Python Schema Registry — Deep Dive

Implement schema registration, compatibility enforcement, and Avro serialization in Python with Confluent and custom registries.

A schema registry in production involves registration workflows, compatibility enforcement, serialization integration, and CI/CD hooks. This guide covers implementation patterns with Confluent Schema Registry and lightweight alternatives.

1) Confluent Schema Registry with Python

Client setup

from confluent_kafka.schema_registry import SchemaRegistryClient

registry = SchemaRegistryClient({
    "url": "http://schema-registry:8081",
    # For Confluent Cloud:
    # "basic.auth.user.info": f"{api_key}:{api_secret}",
})

Registering an Avro schema

from confluent_kafka.schema_registry import Schema

order_schema_v1 = Schema(
    schema_str="""{
        "type": "record",
        "name": "Order",
        "namespace": "com.example.orders",
        "fields": [
            {"name": "order_id", "type": "long"},
            {"name": "customer_id", "type": "long"},
            {"name": "amount", "type": "double"},
            {"name": "currency", "type": "string"},
            {"name": "order_date", "type": "string"}
        ]
    }""",
    schema_type="AVRO",
)

# Register under subject "orders-value"
schema_id = registry.register_schema(
    subject_name="orders-value",
    schema=order_schema_v1,
)
print(f"Registered schema ID: {schema_id}")

Evolving the schema

Add an optional field with a default value (backward compatible):

order_schema_v2 = Schema(
    schema_str="""{
        "type": "record",
        "name": "Order",
        "namespace": "com.example.orders",
        "fields": [
            {"name": "order_id", "type": "long"},
            {"name": "customer_id", "type": "long"},
            {"name": "amount", "type": "double"},
            {"name": "currency", "type": "string"},
            {"name": "order_date", "type": "string"},
            {"name": "region", "type": ["null", "string"], "default": null}
        ]
    }""",
    schema_type="AVRO",
)

# This succeeds under BACKWARD compatibility
schema_id_v2 = registry.register_schema("orders-value", order_schema_v2)
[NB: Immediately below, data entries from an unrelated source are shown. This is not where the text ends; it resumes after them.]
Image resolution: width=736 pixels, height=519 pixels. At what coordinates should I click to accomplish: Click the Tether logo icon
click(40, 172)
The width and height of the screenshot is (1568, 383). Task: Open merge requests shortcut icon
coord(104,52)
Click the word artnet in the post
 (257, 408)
Compatibility checking before registration

def safe_register(subject: str, schema: Schema) -> int:
    """Check compatibility before registering."""
    is_compatible = registry.test_compatibility(
        subject_name=subject,
        schema=schema,
    )
    if not is_compatible:
        raise IncompatibleSchemaError(
            f"Schema for {subject} is not compatible with the latest version"
        )
    return registry.register_schema(subject, schema)

2) Producing and consuming with schema-aware serialization

Avro producer

from confluent_kafka import Producer
from confluent_kafka.serialization import (
    SerializationContext,
    MessageField,
)
from confluent_kafka.schema_registry.avro import AvroSerializer

serializer = AvroSerializer(
    schema_registry_client=registry,
    schema_str=order_schema_v2.schema_str,
)

producer = Producer({"bootstrap.servers": "kafka:9092"})
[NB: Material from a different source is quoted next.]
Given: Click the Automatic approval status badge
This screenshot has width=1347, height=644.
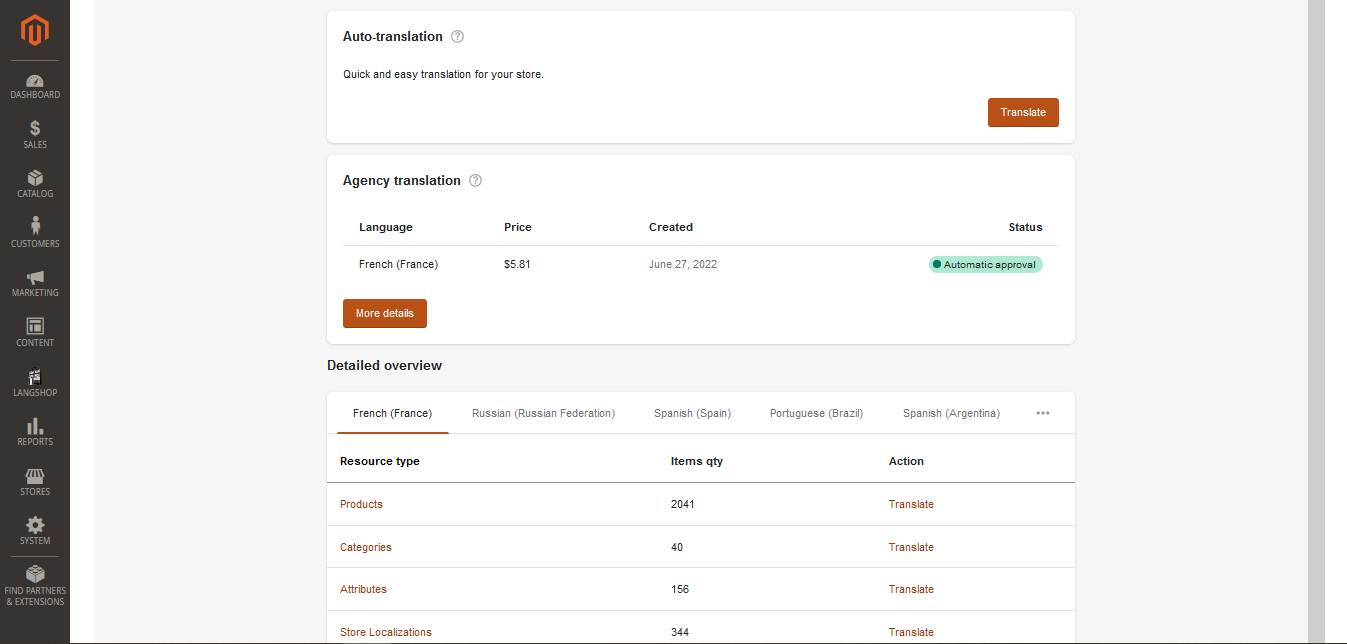Looking at the screenshot, I should [x=986, y=265].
def produce_order(order: dict):
    producer.produce(
        topic="orders",
        value=serializer(
            order,
            SerializationContext("orders", MessageField.VALUE),
        ),
        on_delivery=lambda err, msg: print(err or f"Delivered to {msg.offset()}"),
    )
    producer.flush()

produce_order({
    "order_id": 42,
    "customer_id": 101,
    "amount": 99.50,
    "currency": "USD",
    "order_date": "2026-03-28",
    "region": "us-east",
})

Avro consumer

from confluent_kafka import Consumer
from confluent_kafka.schema_registry.avro import AvroDeserializer

deserializer = AvroDeserializer(
    schema_registry_client=registry,
)

consumer = Consumer({
    "bootstrap.servers": "kafka:9092",
    "group.id": "order-processor",
    "auto.offset.reset": "earliest",
})
consumer.subscribe(["orders"])

while True:
    msg = consumer.poll(1.0)
    if msg is None:
        continue
    if msg.error():
        print(f"Error: {msg.error()}")
        continue

    order = deserializer(
        msg.value(),
        SerializationContext("orders", MessageField.VALUE),
    )
    print(f"Received order: {order}")

The deserializer reads the schema ID from the message header, fetches the writer schema from the registry, and resolves differences with the reader schema using Avro’s resolution rules.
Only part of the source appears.